Sepp van den Berg was born on 20 December 2001 in Zwolle, Netherlands. He came through PEC Zwolle's academy and made his Eredivisie debut as a sixteen-year-old in 2018, immediately attracting attention as a tall centre-back with senior composure. Liverpool signed him in June 2019, betting on the idea that his frame, passing and calm temperament could develop into Premier League-level defending.
At Liverpool, Van den Berg's middle career was largely shaped by loans. He played cup football for the first team but needed regular senior minutes, so he joined Preston North End in the Championship, where he showed he could handle a physically demanding league. A later loan to Schalke brought Bundesliga experience, and his 2023-24 season at Mainz 05 was especially important: he became a regular starter, fought through a difficult relegation battle and proved he could defend consistently in a top European league.
Brentford signed Van den Berg from Liverpool in August 2024. He arrived as a defender with elite-club education but a need for a stable Premier League home, and Brentford offered exactly that. He has been used across the back line, most naturally as a right-sided centre-back, adding height, recovery pace and aerial strength. In a squad that often manages injuries in defence, his durability and flexibility have made him a valuable Premier League piece.
For the Netherlands, Van den Berg has represented the country at youth levels from under-19 through under-21. A senior Oranje cap has not yet arrived, largely because the Dutch centre-back pool is unusually deep, with Virgil van Dijk, Matthijs de Ligt, Micky van de Ven and others in the same era. His representative pathway therefore remains youth-heavy, but regular Premier League football keeps him within the wider monitoring group.
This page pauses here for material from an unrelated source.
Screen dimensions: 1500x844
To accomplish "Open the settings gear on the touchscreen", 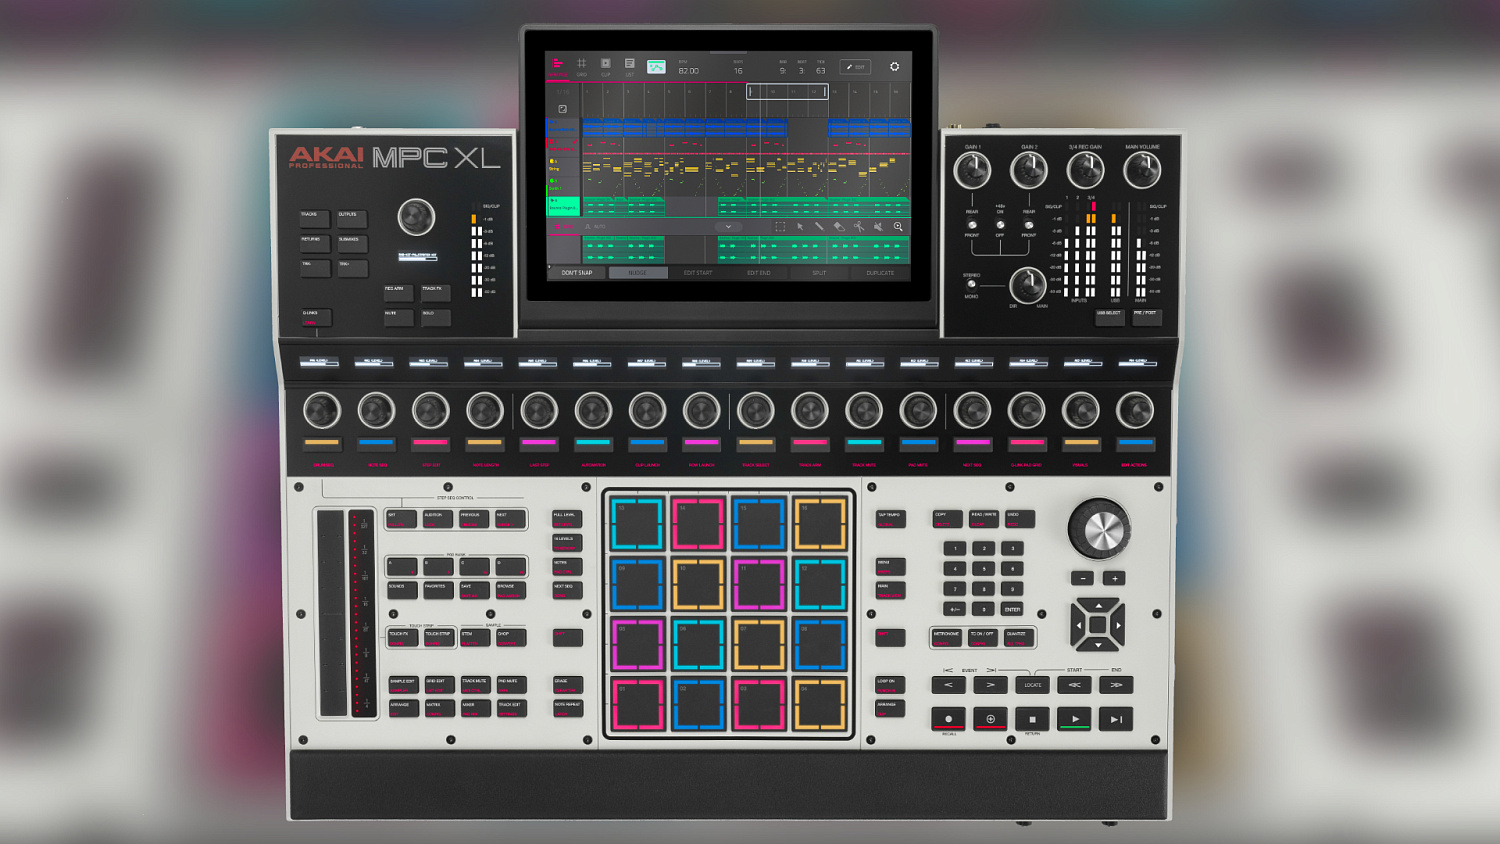I will 894,64.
Standing around 1.92 m and right-footed, Van den Berg is a centre-back whose best qualities are aerial duels, covering ground and defending large spaces. He is not yet the finished ball-playing organiser, but he is comfortable enough in possession to fit Brentford's build-up and strong enough to defend the box. Stylistically, he resembles a younger, leaner Joel Matip: tall, mobile, occasionally progressive with the ball and most effective when asked to step out proactively.